[BEGIN DATASET ENTRIES]
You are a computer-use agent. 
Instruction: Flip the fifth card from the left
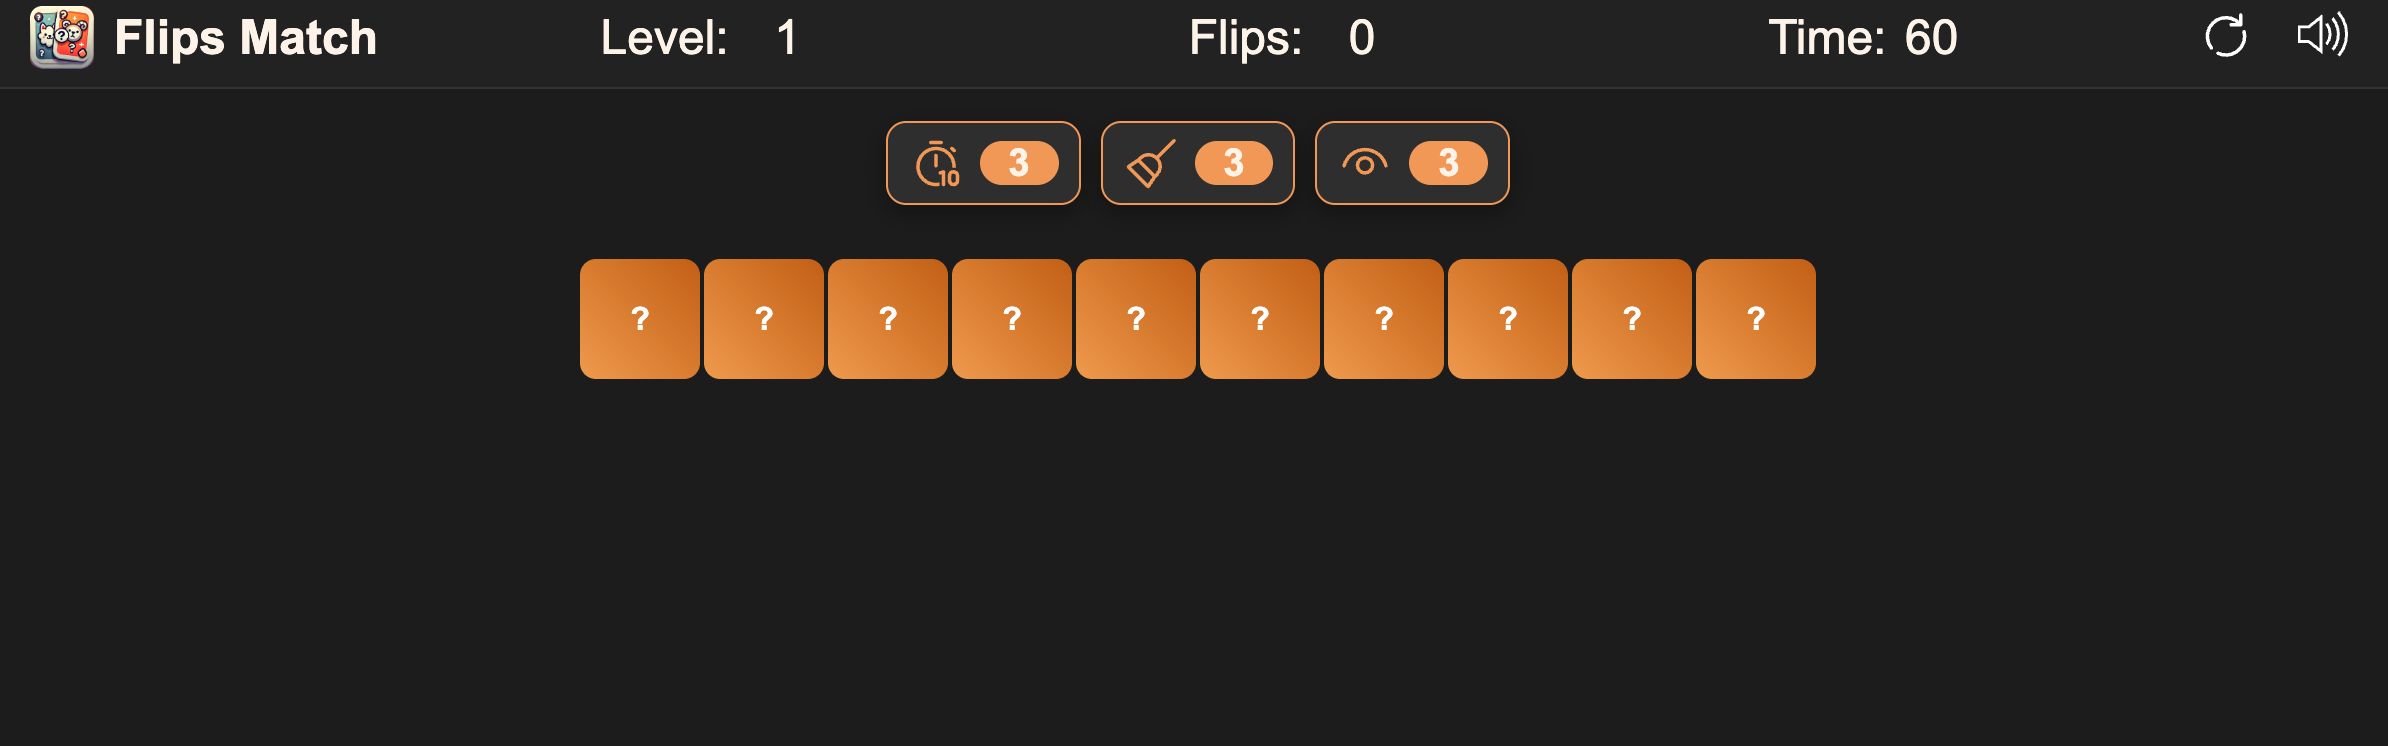1136,319
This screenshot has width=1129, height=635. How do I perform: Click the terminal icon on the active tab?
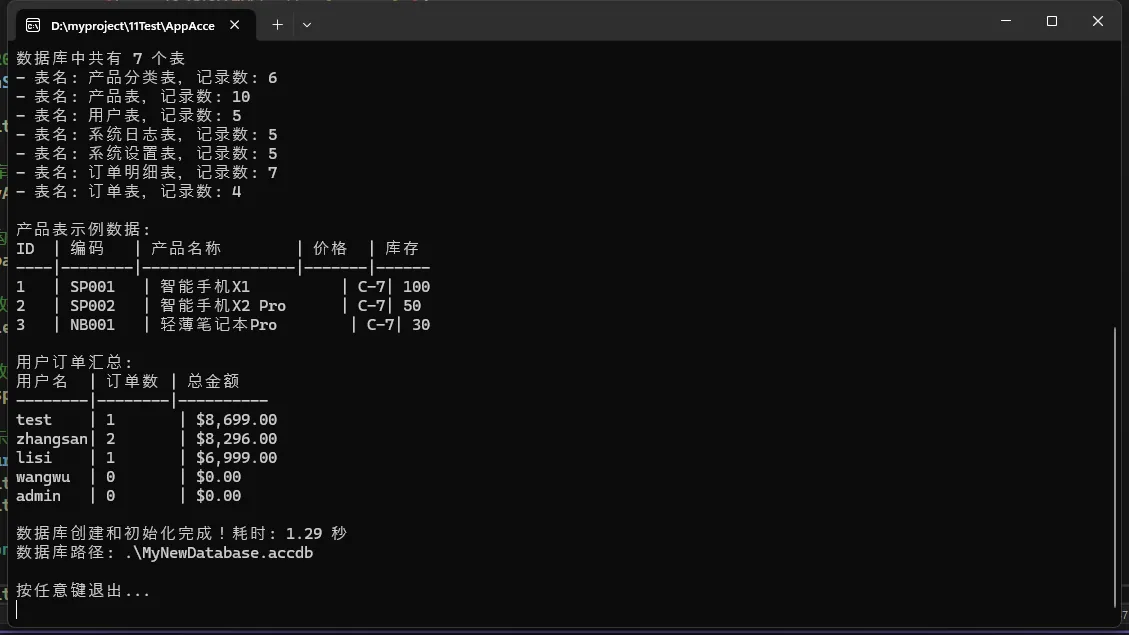(x=33, y=25)
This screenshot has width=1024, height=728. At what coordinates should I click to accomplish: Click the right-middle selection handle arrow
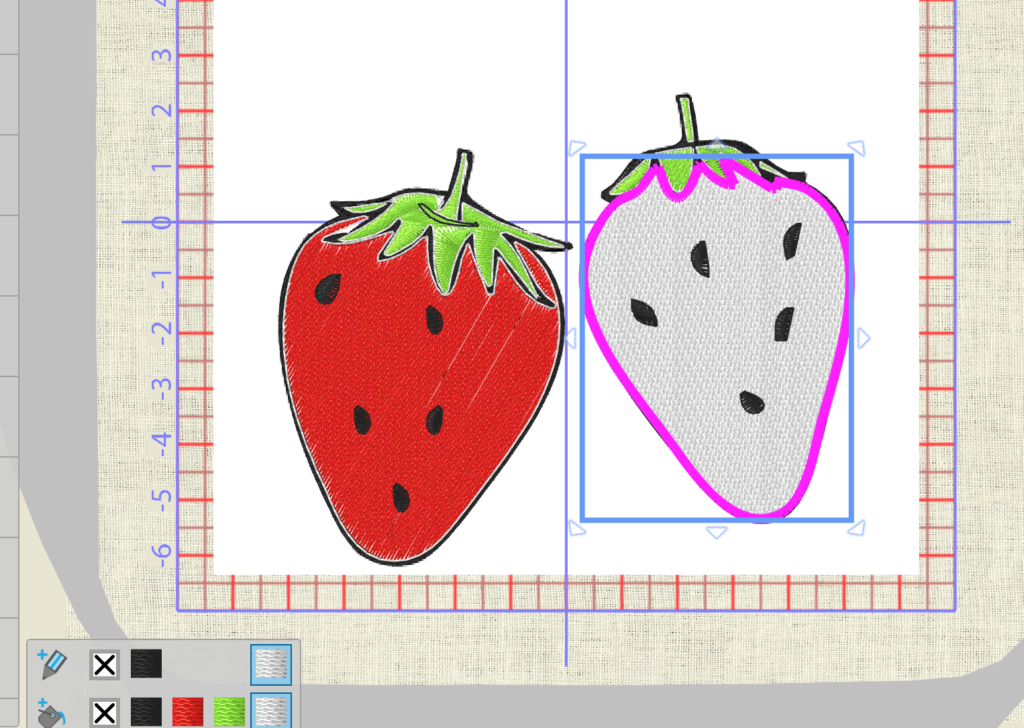point(863,339)
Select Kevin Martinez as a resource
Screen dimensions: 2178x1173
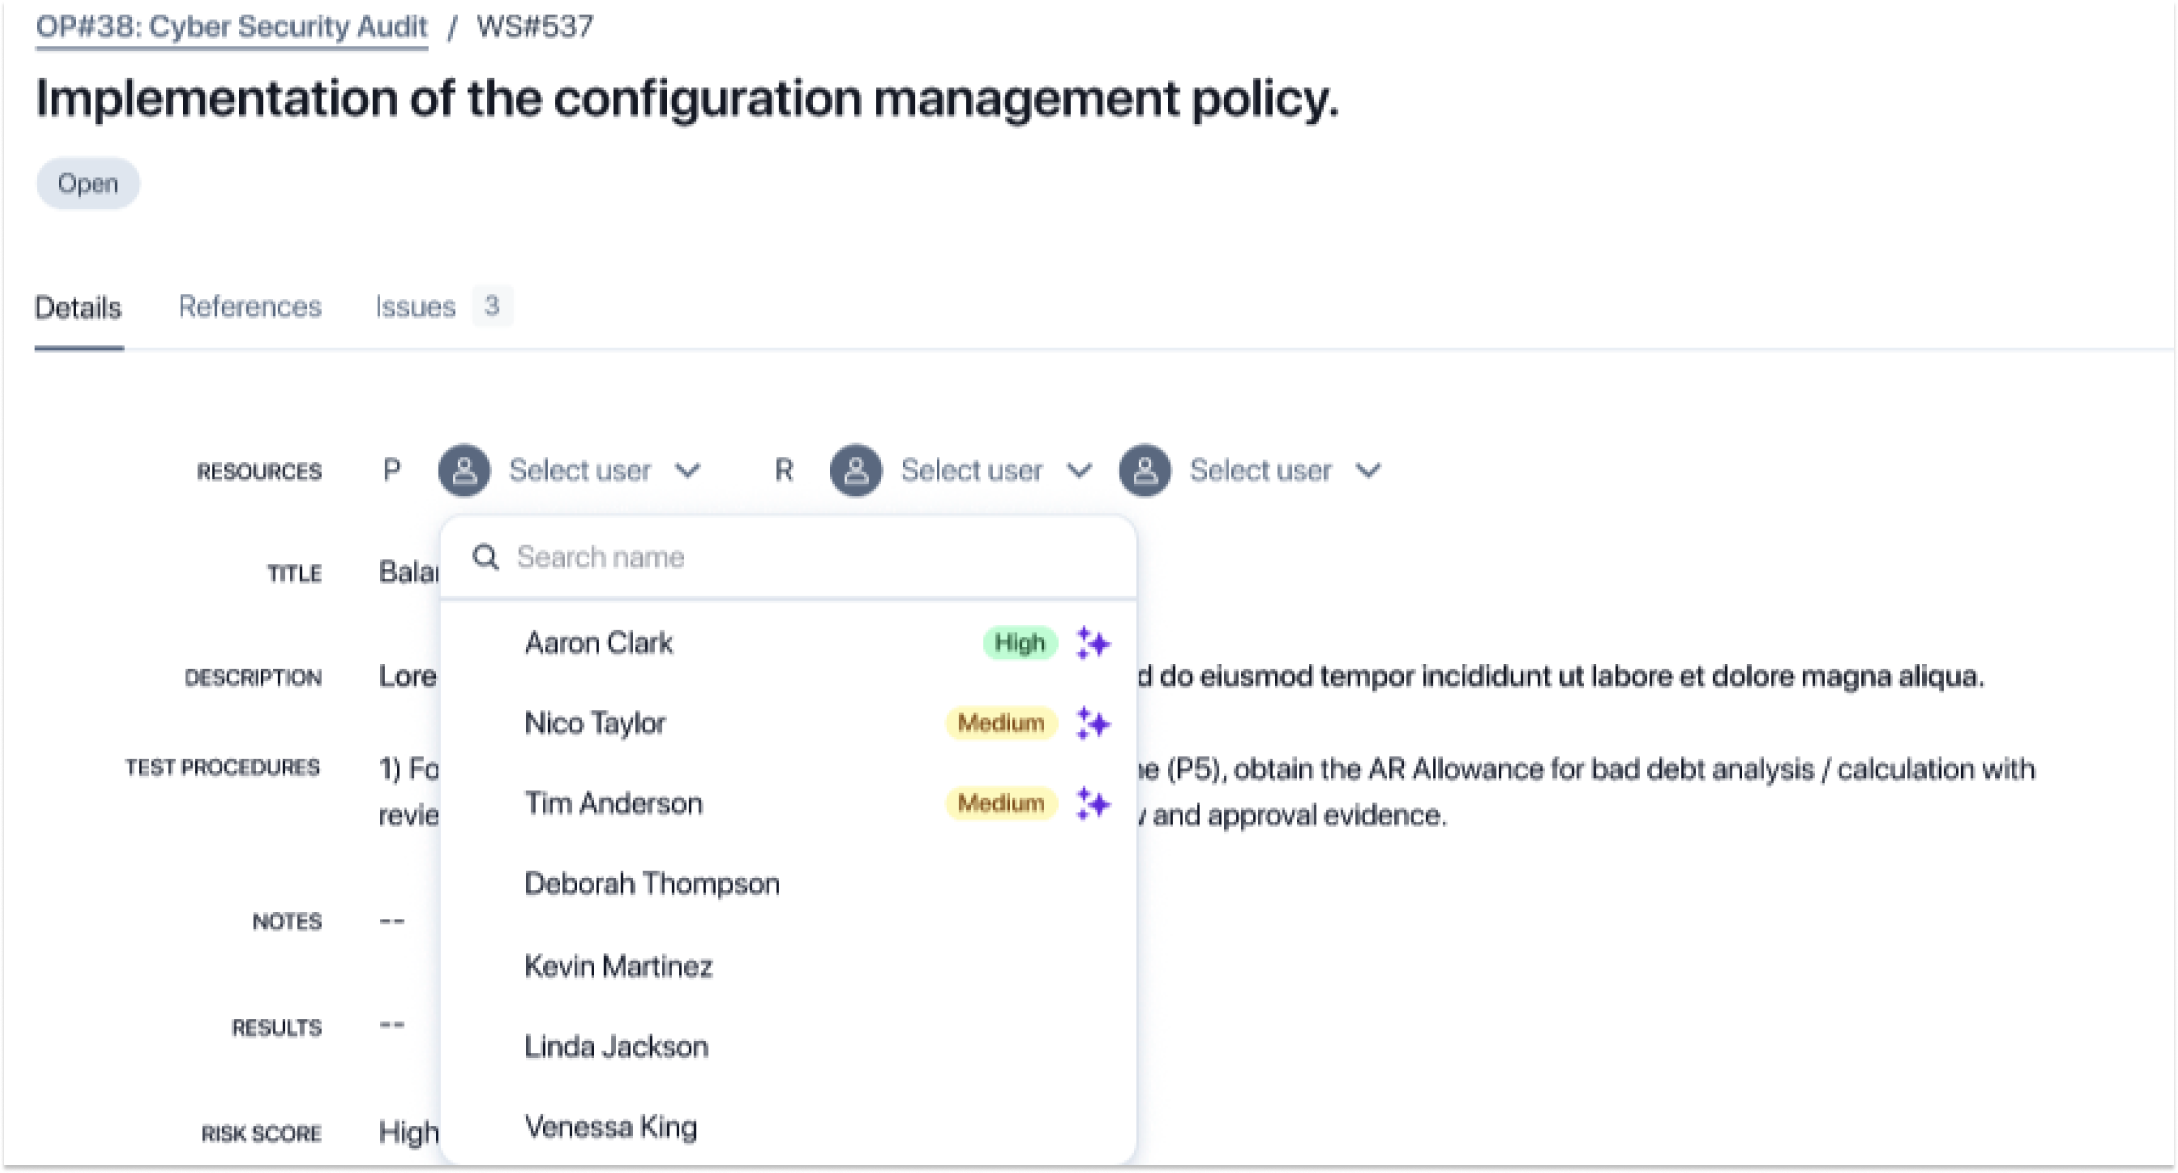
[END DATASET ENTRIES]
EXERCISE INSTRUCTIONS: Please pull out each line of the records above that contains the word "This".

EXERCISE ANSWER:
This screenshot has width=1129, height=635. How do I perform: Click the terminal icon on the active tab?
This screenshot has width=1024, height=728. At what coordinates should I click to accomplish: Click the right-middle selection handle arrow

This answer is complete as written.